まずはキス釣りを経験しようという方や、お子さんやご家族へのサービスというレジャーフィッシングとしてのキス釣りが目的の方は、初夏から9月頃に釣行しましょう。キス釣りハイシーズンのこの時期、ほんの数十メートル先でもキスの感触を楽しめますし、秋口などはキスの数釣りができる大当たりも期待できますので、時期を選んだ釣行がオススメです。
キス釣りに限りませんが、投げ釣り自体は、初心者であっても一日ロッドを振れば、努力なしでも50m以上を楽にとばせるようになります。カンのいい人であれば80mくらいを初日から投げ込む人も珍しくはありません。しかし、その先100m越えとなると、やはり研究が必要となります。キスの投げ釣りでは、あと少しでポイントなのに・・・と悔しい思いをすることも少なくありません。ぜひ、投げ釣りの書籍を一冊購入するなどして、イメージトレーニングやフォーム作りをしてみてください。きっとあなたのキス釣りの釣果に貢献してくれることでしょう。
はまると深いキスの投げ釣りはスポーツ要素も多く、また、砂浜から水平線へ向かって思い切りキャスティングという爽快感もあり、一度の気まぐれな釣行からキス釣りの虜になる人も珍しくはありません。また、キス釣りがシーズンオフになっても、同じようなポイントでカレイなど冬の美味魚を釣ることができるため、年間を通じて、技術の研鑽だけでなく獲物も十分期待できる投げ釣りです。こうして考えると、キスの投げ釣りというのは年中がハイシーズンと言えるかもしれませんね(^^
キスの投げ釣りはもちろんのこと、キスの船釣りであっても遠くの魚礁まで出かけたりはしません。ですから、キス釣りを乗合船だけでなく、自前のゴムボートやレンタルの手こぎボートで楽しむ方もたくさんみえます。キス釣りのシーズンは春から秋とされ、ことに秋は近場でキスを数釣りできる楽しさから、家族連れにも人気のある釣りです。
また、キス釣りは獲物も楽しみな釣りで、食材としてのキスは、身の脂肪が少なく柔らかな白身で、とても上品な味わいで知られる魚です。よく知られた料理法は天ぷらやフライといった揚げ物ですが、キスの刺身、酢じめ、かまぼこなどなど、日本食の中に昔からとけ込んでいるだけあって、さまざまに工夫を凝らした、キスの調理がなされています。
かつては、たやすく数釣りのできたキス釣りですが、海岸の護岸化や水質悪化につれて、型が小さくなり、数も少なくなったと嘆くむきも少なくありません。いまでもキス釣りは外洋に面した海域ならば、どこの海岸からも狙うことのできる釣りですが、30cm越えの大物を狙う場合、技術の研鑽だけでなく運も必要になってしまいました。
乗合船ですと、船頭さんがキス釣りの好ポイントまで連れて行ってくれますので、釣技の発揮に集中すればよいのですが、反面それなりの費用がかかります。一方、キス釣りをレンタルボートでという場合、ボート店の営業時間内であれば。好きな時間に好きなようにキス釣りを楽しめますので、近頃はレンタルボートで出漁するというフィッシングスタイルはなかなか人気があります。

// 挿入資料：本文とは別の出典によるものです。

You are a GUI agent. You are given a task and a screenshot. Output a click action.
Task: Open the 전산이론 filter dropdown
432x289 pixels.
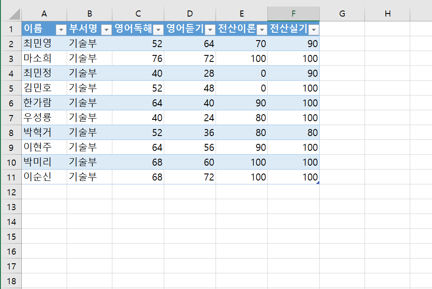(262, 30)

キス釣りにかぎりませんが、レンタルボートや手こぎのマイボートでの釣りは自前船頭ですから、自分でキス釣りのポイントを探る必要があります。しかし大体のキス釣りポイントはボート店で尋ねれば、最新情報も織り交ぜて教えてくれますので、あまり心配したものでもありません。
キス釣りのできる海域のレンタルボート店はシーズン中の週末、結構にぎわいます。有名なキス釣りポイントのボート店では、出漁開始時間に全てのボートが貸しだし済みということも珍しくありませんので、早々に出かけるか、予約をいれるなどしてボートの確保に努めましょう。なお、キス釣りまっさかりであっても、ウィークデイであれば、午後からぶらりと訪れても大抵はOKですので、急にキス釣りをしたくなったときなど、利用するのもよさそうです。
キスのボート釣りの魅力はわたしにとっては「気まま」。キスが釣れなくても、ボートの上でのんびりと昼寝をします。キス釣りも、ですが、このボート上での昼寝、オススメです。でも、アンカーはしっかり確認してくださいね。